:: Study material ::
────────────────────────────────────────
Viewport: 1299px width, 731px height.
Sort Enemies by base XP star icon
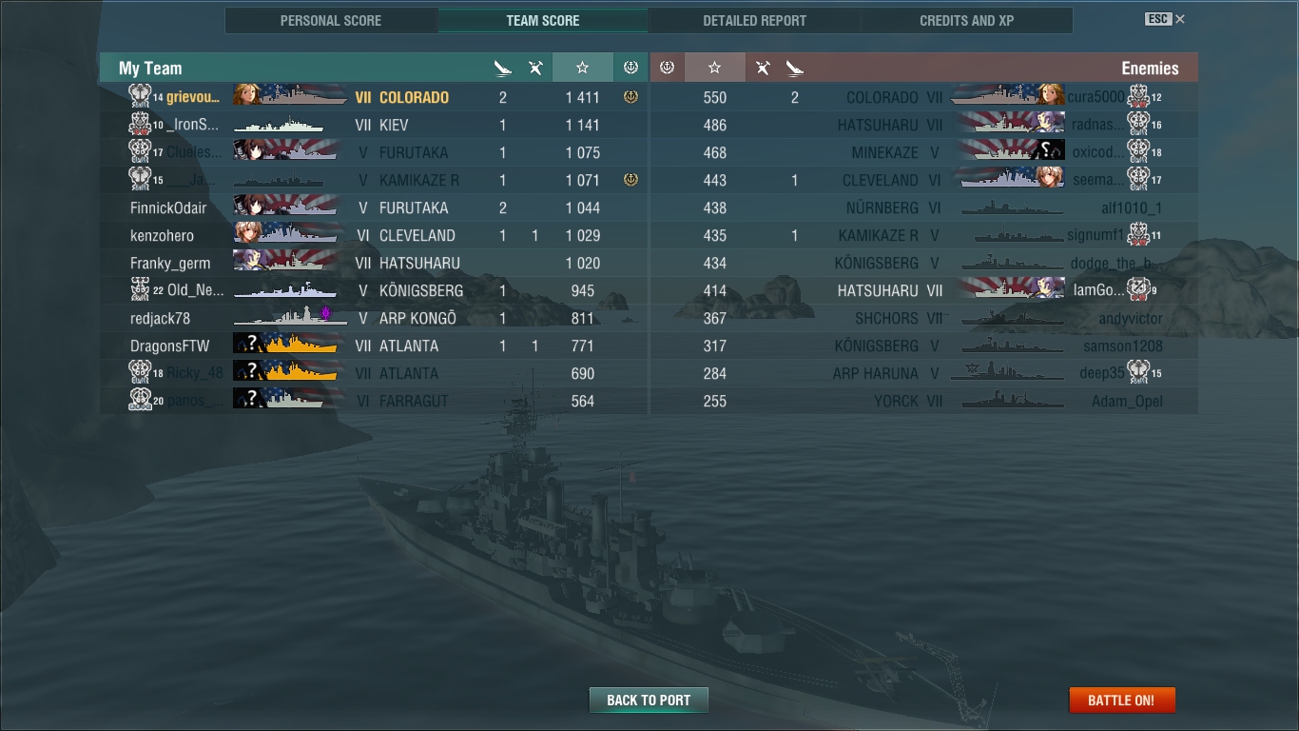click(715, 68)
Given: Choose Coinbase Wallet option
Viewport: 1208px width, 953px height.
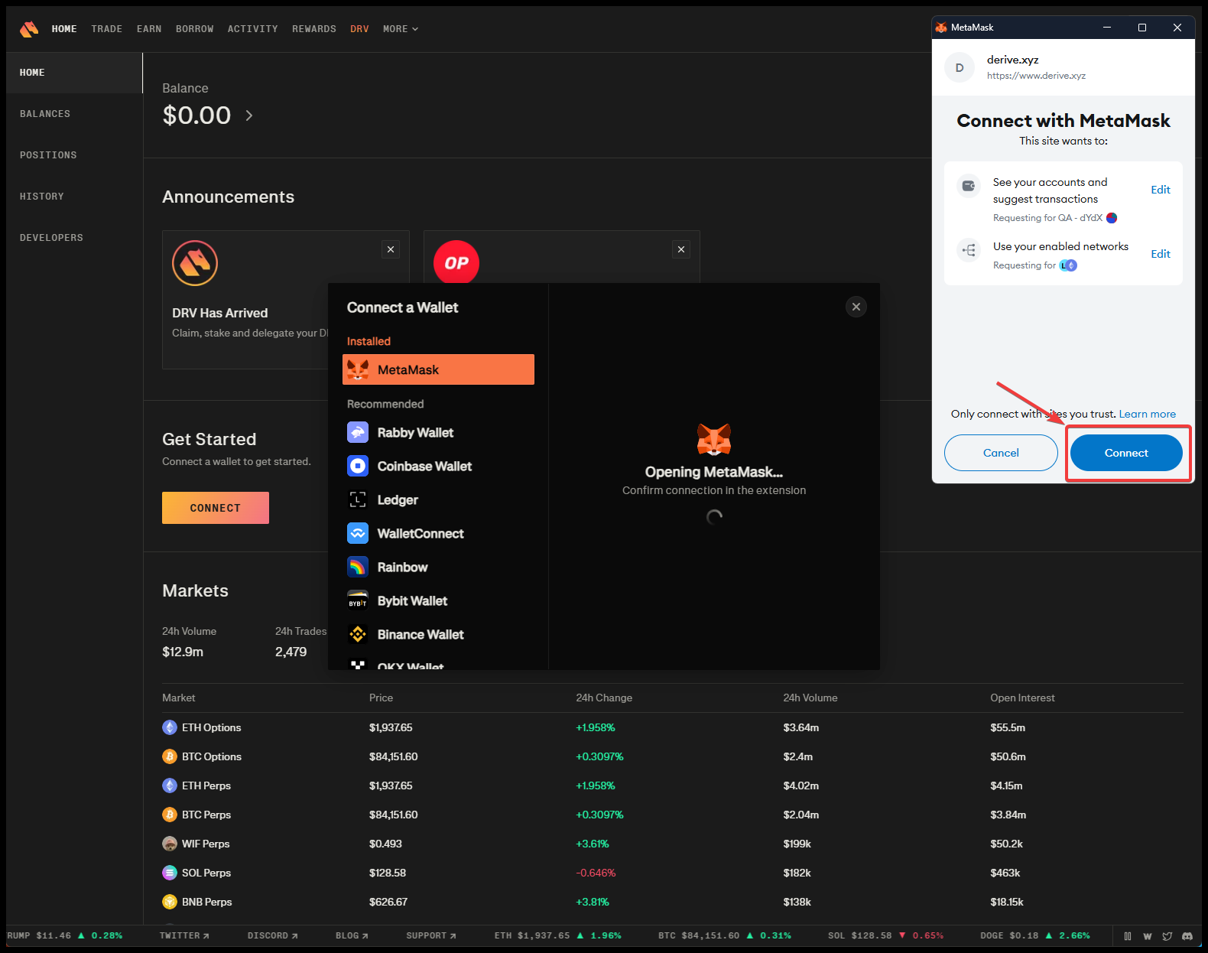Looking at the screenshot, I should coord(424,467).
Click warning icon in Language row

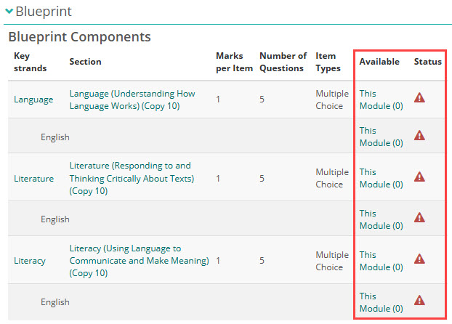click(x=419, y=97)
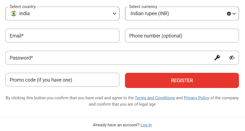The width and height of the screenshot is (245, 131).
Task: Focus the Promo code input field
Action: (63, 80)
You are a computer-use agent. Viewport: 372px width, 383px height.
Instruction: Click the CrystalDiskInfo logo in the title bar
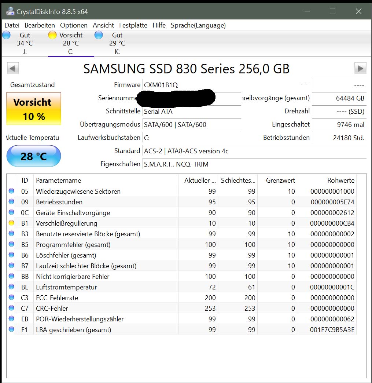click(x=10, y=11)
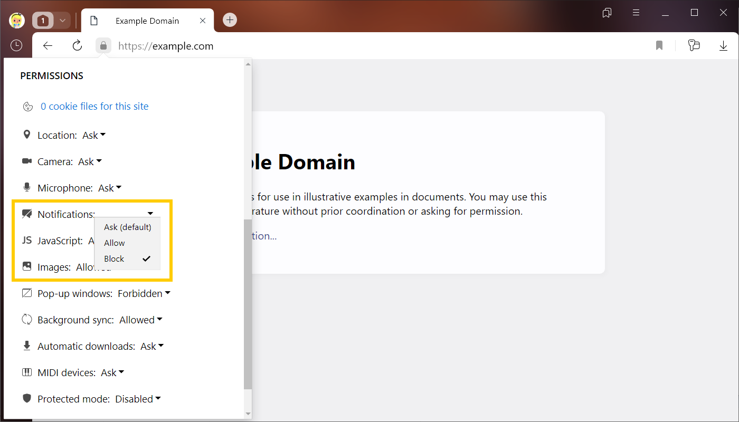Click the lock icon in address bar
The width and height of the screenshot is (739, 422).
pyautogui.click(x=103, y=46)
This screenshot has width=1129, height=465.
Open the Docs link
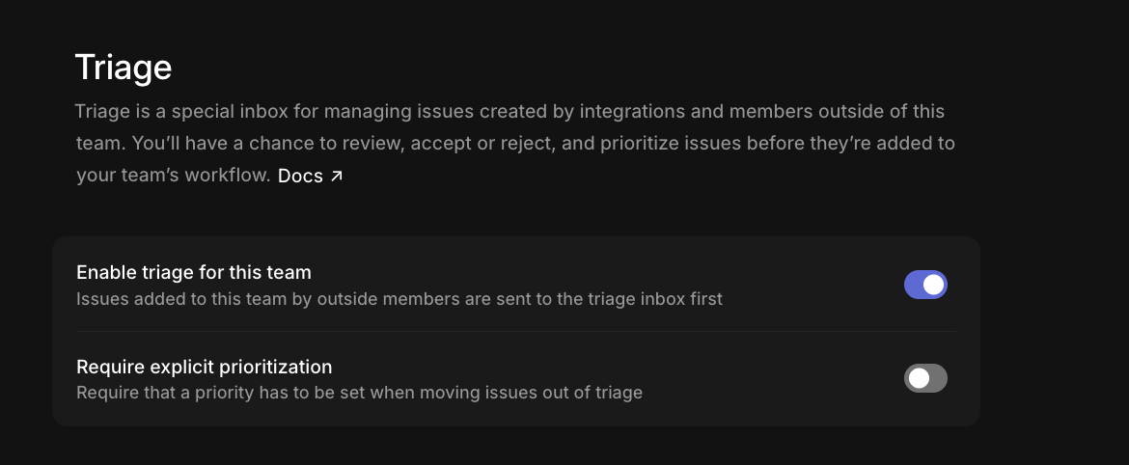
────────────────────────────────────────
:: Work item ::
Copy each line above exactly, with no images.

:: Answer ::
Viewport: 1299px width, 731px height.
Sort Enemies by base XP star icon
click(715, 68)
Given: Choose Coinbase Wallet option
Viewport: 1208px width, 953px height.
Looking at the screenshot, I should coord(424,467).
Click warning icon in Language row

click(x=419, y=97)
The width and height of the screenshot is (245, 131).
Task: Focus the Promo code input field
Action: (63, 80)
You are a computer-use agent. Viewport: 372px width, 383px height.
Instruction: Click the CrystalDiskInfo logo in the title bar
click(x=10, y=11)
Click the lock icon in address bar
The width and height of the screenshot is (739, 422).
pyautogui.click(x=103, y=46)
This screenshot has width=1129, height=465.
Open the Docs link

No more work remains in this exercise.